◆ TASK ◆
Switch every "Instruction" to "Directive" in the entries below and write them out again, leaving everything else unchanged.

◆ PROVIDED RECORDS ◆

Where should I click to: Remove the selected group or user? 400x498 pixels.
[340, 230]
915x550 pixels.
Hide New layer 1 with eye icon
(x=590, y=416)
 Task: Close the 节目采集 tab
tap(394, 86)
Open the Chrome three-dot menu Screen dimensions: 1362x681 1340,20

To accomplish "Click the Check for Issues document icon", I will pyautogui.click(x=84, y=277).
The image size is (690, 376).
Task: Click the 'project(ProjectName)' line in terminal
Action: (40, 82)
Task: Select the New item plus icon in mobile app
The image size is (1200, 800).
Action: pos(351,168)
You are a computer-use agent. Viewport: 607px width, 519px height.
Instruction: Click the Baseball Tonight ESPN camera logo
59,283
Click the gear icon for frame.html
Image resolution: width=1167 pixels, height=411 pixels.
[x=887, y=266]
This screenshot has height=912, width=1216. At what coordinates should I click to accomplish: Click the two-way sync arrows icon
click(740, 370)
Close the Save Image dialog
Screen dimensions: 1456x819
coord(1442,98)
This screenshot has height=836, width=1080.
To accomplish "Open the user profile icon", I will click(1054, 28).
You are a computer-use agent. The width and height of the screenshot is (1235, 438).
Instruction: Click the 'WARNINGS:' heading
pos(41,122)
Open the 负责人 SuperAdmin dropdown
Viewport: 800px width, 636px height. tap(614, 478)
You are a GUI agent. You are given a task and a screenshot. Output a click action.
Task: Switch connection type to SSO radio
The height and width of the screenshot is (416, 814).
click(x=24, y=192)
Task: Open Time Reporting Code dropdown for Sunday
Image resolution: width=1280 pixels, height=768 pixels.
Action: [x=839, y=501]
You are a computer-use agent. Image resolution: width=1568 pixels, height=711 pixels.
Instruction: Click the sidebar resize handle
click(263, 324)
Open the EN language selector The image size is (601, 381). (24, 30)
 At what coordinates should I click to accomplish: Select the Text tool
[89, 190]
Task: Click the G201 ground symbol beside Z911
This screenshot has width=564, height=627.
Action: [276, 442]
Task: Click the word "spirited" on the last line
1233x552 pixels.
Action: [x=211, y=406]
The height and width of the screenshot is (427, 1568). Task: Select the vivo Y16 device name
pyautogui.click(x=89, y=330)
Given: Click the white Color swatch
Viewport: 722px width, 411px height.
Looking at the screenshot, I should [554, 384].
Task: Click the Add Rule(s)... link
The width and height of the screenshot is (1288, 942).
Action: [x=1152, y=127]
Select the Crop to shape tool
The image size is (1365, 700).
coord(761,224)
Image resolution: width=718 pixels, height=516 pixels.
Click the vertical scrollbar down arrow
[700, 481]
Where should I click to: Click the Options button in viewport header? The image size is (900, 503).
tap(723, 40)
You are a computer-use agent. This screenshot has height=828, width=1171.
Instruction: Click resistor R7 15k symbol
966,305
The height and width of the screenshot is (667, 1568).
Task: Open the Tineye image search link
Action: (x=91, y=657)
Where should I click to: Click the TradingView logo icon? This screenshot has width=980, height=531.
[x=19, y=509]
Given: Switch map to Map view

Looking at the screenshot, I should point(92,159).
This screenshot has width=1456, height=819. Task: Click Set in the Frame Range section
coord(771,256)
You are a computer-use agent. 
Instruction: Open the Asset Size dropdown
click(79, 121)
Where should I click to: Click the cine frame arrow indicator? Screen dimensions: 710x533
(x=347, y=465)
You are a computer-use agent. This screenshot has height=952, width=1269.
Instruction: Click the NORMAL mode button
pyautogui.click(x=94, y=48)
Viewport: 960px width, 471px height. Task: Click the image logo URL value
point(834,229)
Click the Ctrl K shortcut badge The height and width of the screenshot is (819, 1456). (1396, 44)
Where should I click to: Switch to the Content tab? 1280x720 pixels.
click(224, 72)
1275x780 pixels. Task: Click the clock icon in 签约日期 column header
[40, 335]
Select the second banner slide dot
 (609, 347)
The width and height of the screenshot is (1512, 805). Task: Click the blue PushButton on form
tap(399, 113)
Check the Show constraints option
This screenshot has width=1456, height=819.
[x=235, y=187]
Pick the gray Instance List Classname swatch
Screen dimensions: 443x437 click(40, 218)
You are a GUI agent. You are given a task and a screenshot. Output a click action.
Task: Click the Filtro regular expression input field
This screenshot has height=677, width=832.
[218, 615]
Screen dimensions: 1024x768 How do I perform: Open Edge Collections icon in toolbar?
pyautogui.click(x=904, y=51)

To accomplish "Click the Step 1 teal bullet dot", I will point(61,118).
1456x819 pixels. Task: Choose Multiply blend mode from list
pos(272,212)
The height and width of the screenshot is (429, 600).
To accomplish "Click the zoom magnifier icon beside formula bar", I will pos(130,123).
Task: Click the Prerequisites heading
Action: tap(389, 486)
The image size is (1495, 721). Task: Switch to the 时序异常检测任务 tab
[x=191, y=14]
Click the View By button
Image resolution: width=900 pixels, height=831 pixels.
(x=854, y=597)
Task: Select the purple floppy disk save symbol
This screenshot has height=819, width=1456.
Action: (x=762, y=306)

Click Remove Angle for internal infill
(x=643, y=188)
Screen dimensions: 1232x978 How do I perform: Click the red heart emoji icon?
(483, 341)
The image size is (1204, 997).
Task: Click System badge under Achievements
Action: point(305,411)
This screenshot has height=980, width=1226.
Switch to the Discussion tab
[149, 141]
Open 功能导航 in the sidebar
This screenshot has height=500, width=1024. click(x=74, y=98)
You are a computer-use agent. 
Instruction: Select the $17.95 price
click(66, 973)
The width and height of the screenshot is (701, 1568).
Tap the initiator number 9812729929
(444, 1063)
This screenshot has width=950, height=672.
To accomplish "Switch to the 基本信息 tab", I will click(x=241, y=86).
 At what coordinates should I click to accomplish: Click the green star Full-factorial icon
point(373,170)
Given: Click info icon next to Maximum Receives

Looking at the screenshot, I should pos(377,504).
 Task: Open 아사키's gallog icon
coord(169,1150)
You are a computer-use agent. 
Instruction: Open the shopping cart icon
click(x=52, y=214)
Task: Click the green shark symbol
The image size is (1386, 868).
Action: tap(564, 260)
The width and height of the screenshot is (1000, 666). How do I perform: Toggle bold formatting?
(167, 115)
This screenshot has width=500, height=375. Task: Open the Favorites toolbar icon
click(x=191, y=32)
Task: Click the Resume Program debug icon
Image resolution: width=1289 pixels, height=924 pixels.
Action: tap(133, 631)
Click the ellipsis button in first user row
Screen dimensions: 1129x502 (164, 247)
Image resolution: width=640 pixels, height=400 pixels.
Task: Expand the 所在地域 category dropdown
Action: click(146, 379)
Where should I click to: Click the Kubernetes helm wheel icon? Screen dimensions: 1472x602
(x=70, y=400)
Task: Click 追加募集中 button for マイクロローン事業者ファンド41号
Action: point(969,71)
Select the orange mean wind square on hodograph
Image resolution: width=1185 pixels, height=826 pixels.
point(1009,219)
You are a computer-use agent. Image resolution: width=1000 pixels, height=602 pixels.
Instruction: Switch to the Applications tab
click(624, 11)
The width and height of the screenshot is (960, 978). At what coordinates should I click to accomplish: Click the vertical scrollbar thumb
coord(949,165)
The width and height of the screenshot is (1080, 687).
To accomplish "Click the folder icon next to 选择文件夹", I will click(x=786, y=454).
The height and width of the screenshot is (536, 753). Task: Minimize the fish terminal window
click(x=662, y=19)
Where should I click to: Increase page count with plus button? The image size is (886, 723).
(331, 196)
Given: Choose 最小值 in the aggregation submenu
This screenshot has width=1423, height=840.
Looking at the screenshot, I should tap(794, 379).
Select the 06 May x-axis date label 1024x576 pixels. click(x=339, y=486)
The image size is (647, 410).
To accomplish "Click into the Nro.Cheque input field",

◆ RESULT OF THIS TASK ◆
Where should I click to: Remove the selected group or user? 400x498 pixels.
[340, 230]
915x550 pixels.
Hide New layer 1 with eye icon
(x=590, y=416)
 Task: Close the 节目采集 tab
tap(394, 86)
Open the Chrome three-dot menu Screen dimensions: 1362x681 1340,20

To accomplish "Click the Check for Issues document icon", I will pyautogui.click(x=84, y=277).
The image size is (690, 376).
Task: Click the 'project(ProjectName)' line in terminal
Action: (40, 82)
Task: Select the New item plus icon in mobile app
The image size is (1200, 800).
Action: pos(351,168)
You are a computer-use agent. Viewport: 607px width, 519px height.
Directive: Click the Baseball Tonight ESPN camera logo
59,283
Click the gear icon for frame.html
Image resolution: width=1167 pixels, height=411 pixels.
[x=887, y=266]
This screenshot has height=912, width=1216. At what coordinates should I click to accomplish: Click the two-way sync arrows icon
click(740, 370)
Close the Save Image dialog
Screen dimensions: 1456x819
coord(1442,98)
This screenshot has height=836, width=1080.
To accomplish "Open the user profile icon", I will click(1054, 28).
You are a computer-use agent. The width and height of the screenshot is (1235, 438).
Directive: Click the 'WARNINGS:' heading
pos(41,122)
Open the 负责人 SuperAdmin dropdown
Viewport: 800px width, 636px height. tap(614, 478)
You are a GUI agent. You are given a task and a screenshot. Output a click action.
Task: Switch connection type to SSO radio
The height and width of the screenshot is (416, 814).
click(x=24, y=192)
Task: Open Time Reporting Code dropdown for Sunday
Image resolution: width=1280 pixels, height=768 pixels.
Action: [x=839, y=501]
You are a computer-use agent. Image resolution: width=1568 pixels, height=711 pixels.
Directive: Click the sidebar resize handle
click(263, 324)
Open the EN language selector The image size is (601, 381). (24, 30)
 At what coordinates should I click to accomplish: Select the Text tool
[89, 190]
Task: Click the G201 ground symbol beside Z911
This screenshot has width=564, height=627.
Action: [276, 442]
Task: Click the word "spirited" on the last line
1233x552 pixels.
Action: [x=211, y=406]
The height and width of the screenshot is (427, 1568). Task: Select the vivo Y16 device name
pyautogui.click(x=89, y=330)
Given: Click the white Color swatch
Viewport: 722px width, 411px height.
Looking at the screenshot, I should [554, 384].
Task: Click the Add Rule(s)... link
The width and height of the screenshot is (1288, 942).
Action: [x=1152, y=127]
Select the Crop to shape tool
The image size is (1365, 700).
coord(761,224)
Image resolution: width=718 pixels, height=516 pixels.
Click the vertical scrollbar down arrow
[700, 481]
Where should I click to: Click the Options button in viewport header? The image size is (900, 503).
tap(723, 40)
You are a computer-use agent. This screenshot has height=828, width=1171.
Directive: Click resistor R7 15k symbol
966,305
The height and width of the screenshot is (667, 1568).
Task: Open the Tineye image search link
Action: (x=91, y=657)
Where should I click to: Click the TradingView logo icon? This screenshot has width=980, height=531.
[x=19, y=509]
Given: Switch map to Map view

Looking at the screenshot, I should point(92,159).
This screenshot has width=1456, height=819. Task: Click Set in the Frame Range section
coord(771,256)
You are a computer-use agent. 
Directive: Open the Asset Size dropdown
click(79, 121)
Where should I click to: Click the cine frame arrow indicator? Screen dimensions: 710x533
(x=347, y=465)
You are a computer-use agent. This screenshot has height=952, width=1269.
Directive: Click the NORMAL mode button
pyautogui.click(x=94, y=48)
Viewport: 960px width, 471px height. Task: Click the image logo URL value
point(834,229)
Click the Ctrl K shortcut badge The height and width of the screenshot is (819, 1456). (1396, 44)
Where should I click to: Switch to the Content tab? 1280x720 pixels.
click(224, 72)
1275x780 pixels. Task: Click the clock icon in 签约日期 column header
[40, 335]
Select the second banner slide dot
 (609, 347)
The width and height of the screenshot is (1512, 805). Task: Click the blue PushButton on form
tap(399, 113)
Check the Show constraints option
This screenshot has width=1456, height=819.
[x=235, y=187]
Pick the gray Instance List Classname swatch
Screen dimensions: 443x437 click(40, 218)
You are a GUI agent. You are given a task and a screenshot. Output a click action.
Task: Click the Filtro regular expression input field
This screenshot has height=677, width=832.
[218, 615]
Screen dimensions: 1024x768 How do I perform: Open Edge Collections icon in toolbar?
pyautogui.click(x=904, y=51)

To accomplish "Click the Step 1 teal bullet dot", I will point(61,118).
1456x819 pixels. Task: Choose Multiply blend mode from list
pos(272,212)
The height and width of the screenshot is (429, 600).
To accomplish "Click the zoom magnifier icon beside formula bar", I will pos(130,123).
Task: Click the Prerequisites heading
Action: tap(389, 486)
The image size is (1495, 721). Task: Switch to the 时序异常检测任务 tab
[x=191, y=14]
Click the View By button
Image resolution: width=900 pixels, height=831 pixels.
(x=854, y=597)
Task: Select the purple floppy disk save symbol
This screenshot has height=819, width=1456.
Action: (x=762, y=306)

Click Remove Angle for internal infill
(x=643, y=188)
Screen dimensions: 1232x978 How do I perform: Click the red heart emoji icon?
(483, 341)
The image size is (1204, 997).
Task: Click System badge under Achievements
Action: point(305,411)
This screenshot has height=980, width=1226.
Switch to the Discussion tab
[149, 141]
Open 功能导航 in the sidebar
This screenshot has height=500, width=1024. click(x=74, y=98)
You are a computer-use agent. 
Directive: Select the $17.95 price
click(66, 973)
The width and height of the screenshot is (701, 1568).
Tap the initiator number 9812729929
(444, 1063)
This screenshot has width=950, height=672.
To accomplish "Switch to the 基本信息 tab", I will click(x=241, y=86).
 At what coordinates should I click to accomplish: Click the green star Full-factorial icon
point(373,170)
Given: Click info icon next to Maximum Receives

Looking at the screenshot, I should pos(377,504).
 Task: Open 아사키's gallog icon
coord(169,1150)
You are a computer-use agent. 
Directive: Open the shopping cart icon
click(x=52, y=214)
Task: Click the green shark symbol
The image size is (1386, 868).
Action: tap(564, 260)
The width and height of the screenshot is (1000, 666). How do I perform: Toggle bold formatting?
(167, 115)
This screenshot has width=500, height=375. Task: Open the Favorites toolbar icon
click(x=191, y=32)
Task: Click the Resume Program debug icon
Image resolution: width=1289 pixels, height=924 pixels.
Action: tap(133, 631)
Click the ellipsis button in first user row
Screen dimensions: 1129x502 (164, 247)
Image resolution: width=640 pixels, height=400 pixels.
Task: Expand the 所在地域 category dropdown
Action: click(146, 379)
Where should I click to: Click the Kubernetes helm wheel icon? Screen dimensions: 1472x602
(x=70, y=400)
Task: Click 追加募集中 button for マイクロローン事業者ファンド41号
Action: point(969,71)
Select the orange mean wind square on hodograph
Image resolution: width=1185 pixels, height=826 pixels.
point(1009,219)
You are a computer-use agent. Image resolution: width=1000 pixels, height=602 pixels.
Directive: Switch to the Applications tab
click(624, 11)
The width and height of the screenshot is (960, 978). At what coordinates should I click to accomplish: Click the vertical scrollbar thumb
coord(949,165)
The width and height of the screenshot is (1080, 687).
To accomplish "Click the folder icon next to 选择文件夹", I will click(x=786, y=454).
The height and width of the screenshot is (536, 753). Task: Minimize the fish terminal window
click(x=662, y=19)
Where should I click to: Increase page count with plus button? The image size is (886, 723).
(331, 196)
Given: Choose 最小值 in the aggregation submenu
This screenshot has width=1423, height=840.
Looking at the screenshot, I should tap(794, 379).
Select the 06 May x-axis date label 1024x576 pixels. click(x=339, y=486)
The image size is (647, 410).
To accomplish "Click into the Nro.Cheque input field",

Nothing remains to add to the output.